*Exercise prompt*. Transcribe every line below word for word, leaving out the pictures.

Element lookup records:

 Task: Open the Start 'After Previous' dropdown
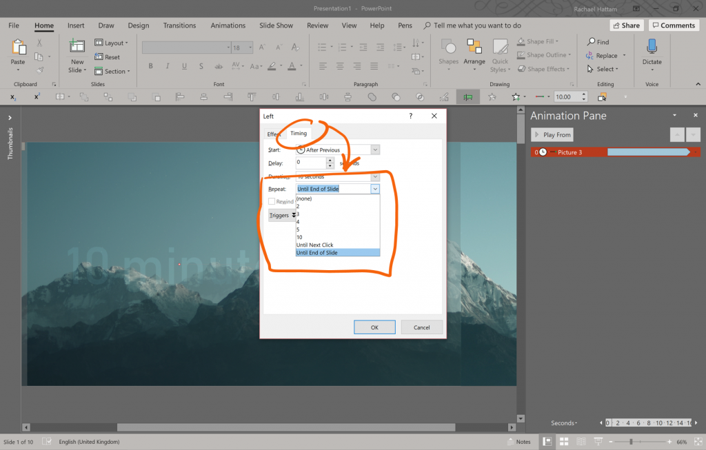374,150
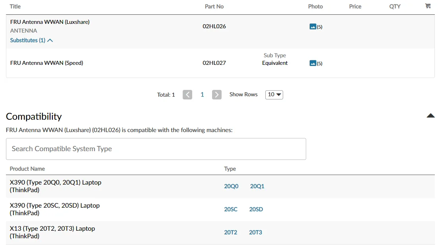The height and width of the screenshot is (251, 442).
Task: Click the Price column header
Action: (355, 6)
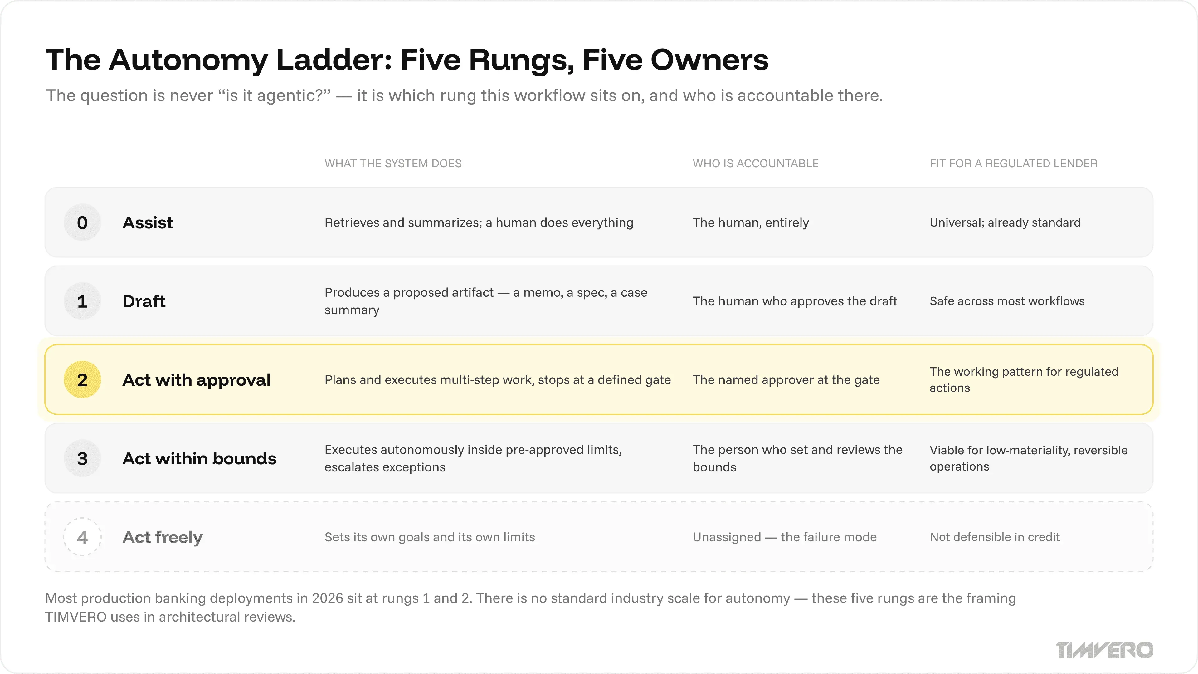1198x674 pixels.
Task: Select the Act with approval row
Action: [599, 380]
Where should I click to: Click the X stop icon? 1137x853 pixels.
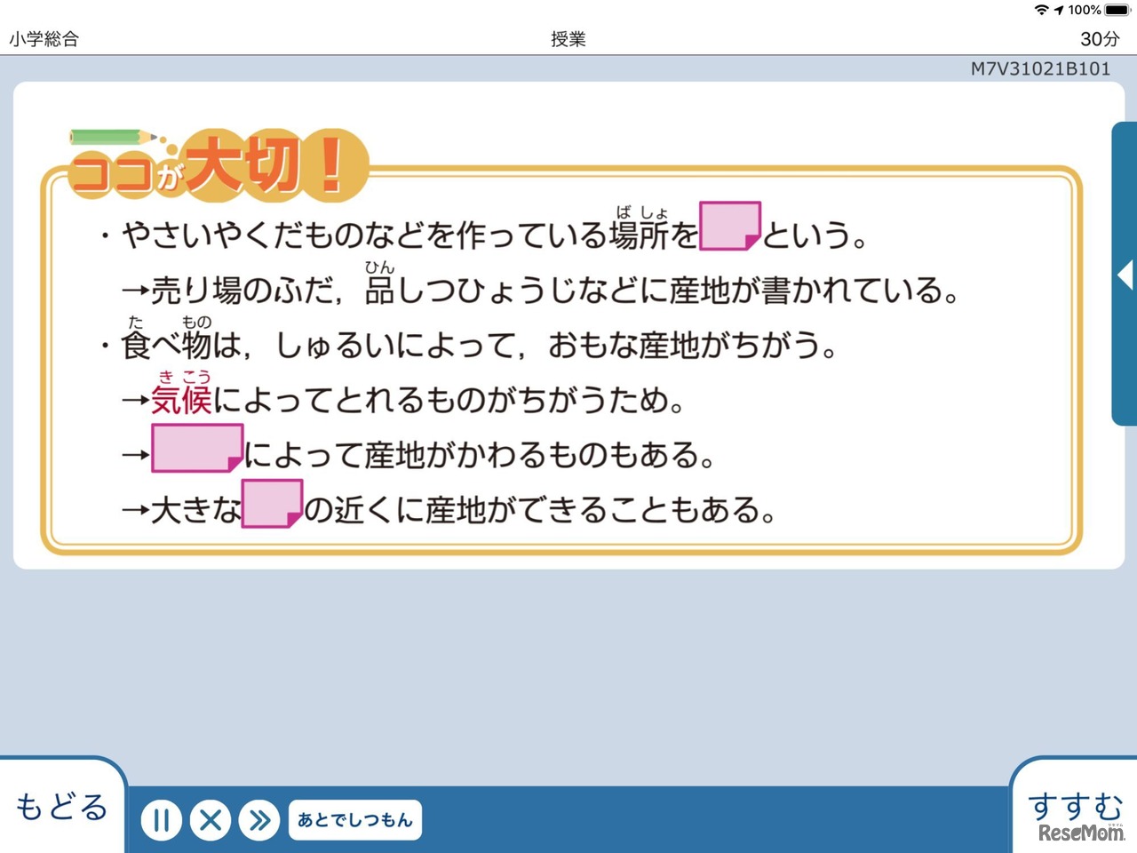pos(211,821)
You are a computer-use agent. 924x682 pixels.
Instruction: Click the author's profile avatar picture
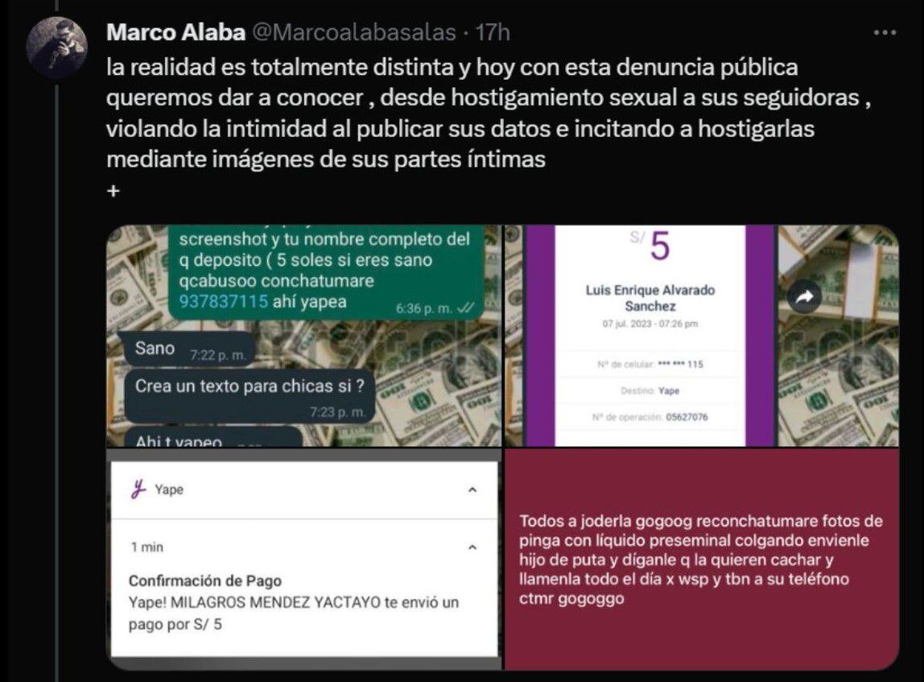pyautogui.click(x=56, y=46)
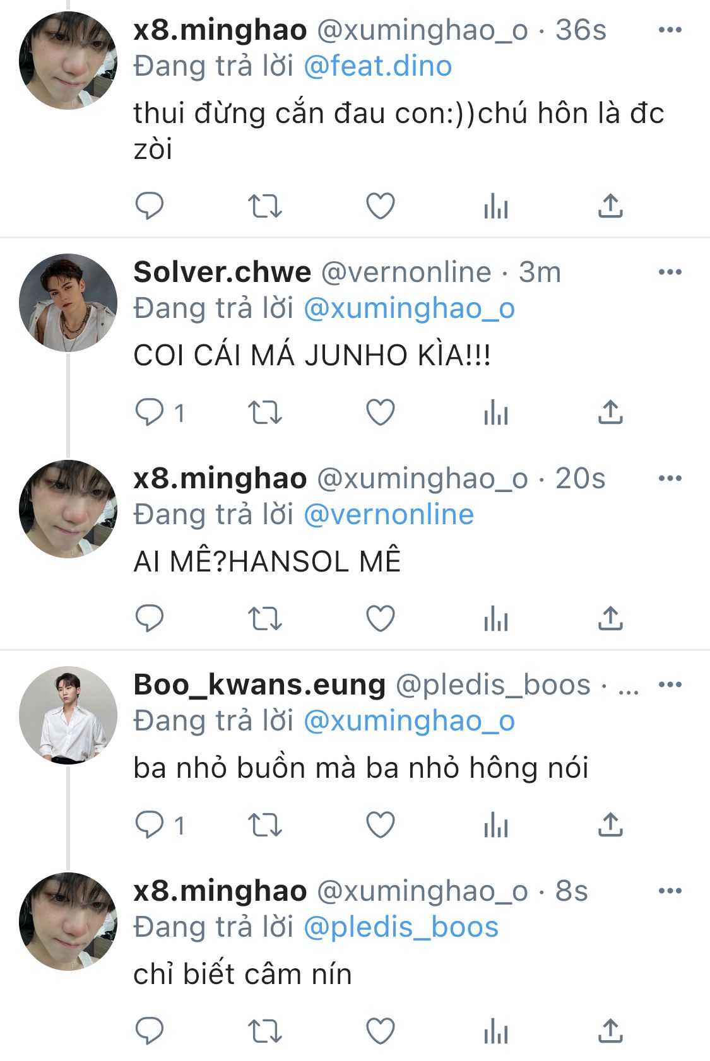View analytics for "AI MÊ?HANSOL MÊ" tweet
The width and height of the screenshot is (710, 1061).
496,618
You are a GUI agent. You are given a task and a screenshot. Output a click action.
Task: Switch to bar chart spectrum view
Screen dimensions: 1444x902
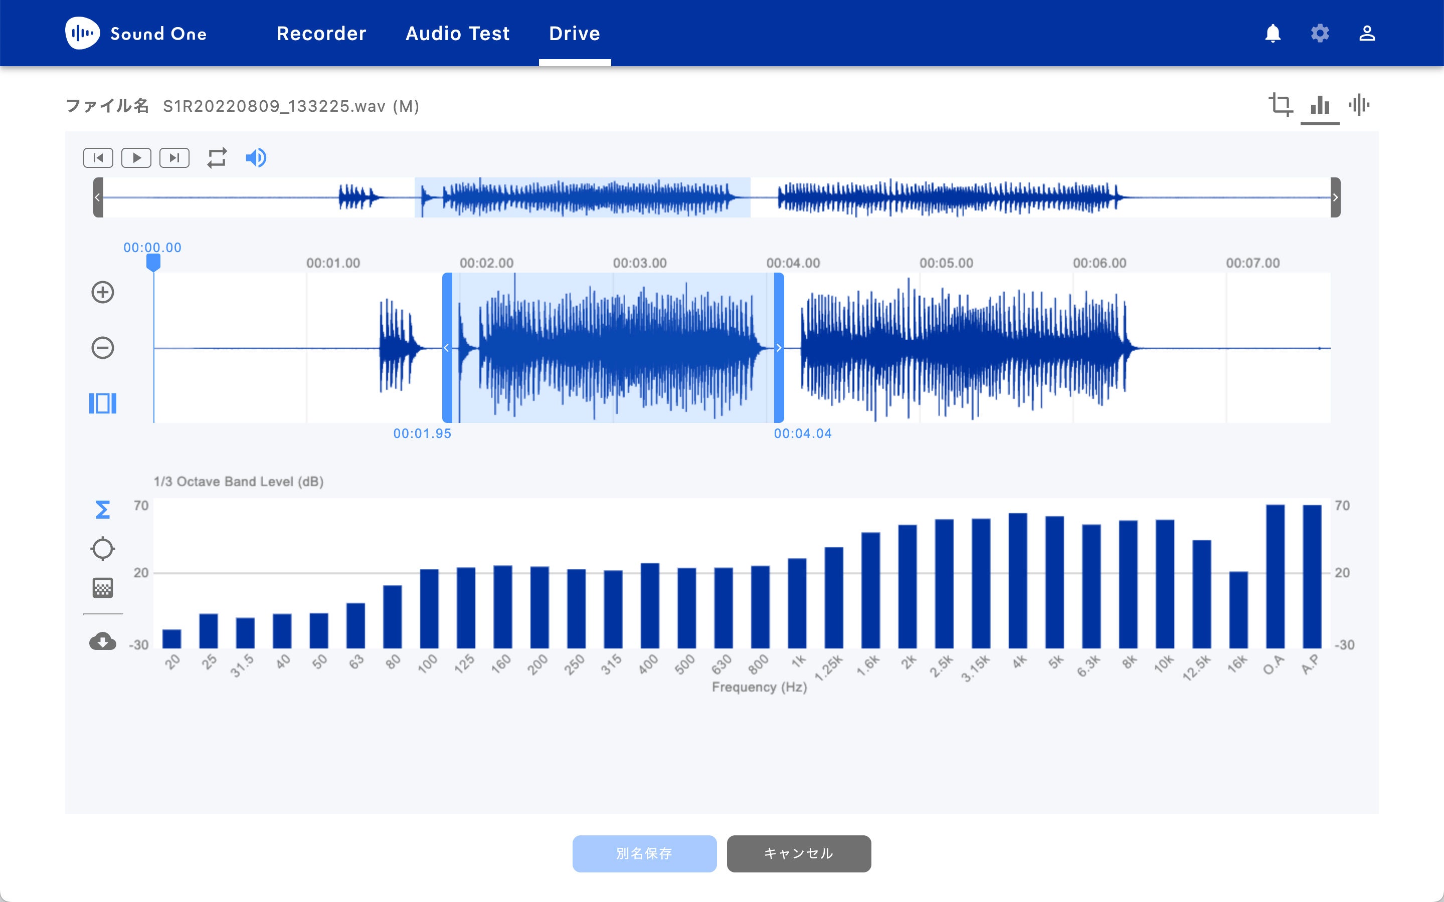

*Answer for this exercise*.
 Task: Open the Start 'After Previous' dropdown
374,150
The height and width of the screenshot is (251, 442).
Task: Click the Price column header
Action: (355, 6)
1198x674 pixels.
Task: Select the Act with approval row
Action: [599, 380]
Where should I click to: Click the X stop icon? 1137x853 pixels.
pos(211,821)
You are a computer-use agent. 924x682 pixels.
Instruction: Click the author's profile avatar picture
pyautogui.click(x=56, y=46)
View analytics for "AI MÊ?HANSOL MÊ" tweet
The width and height of the screenshot is (710, 1061).
496,618
You are a GUI agent. You are given a task and a screenshot. Output a click action.
Task: Switch to bar chart spectrum view
Screen dimensions: 1444x902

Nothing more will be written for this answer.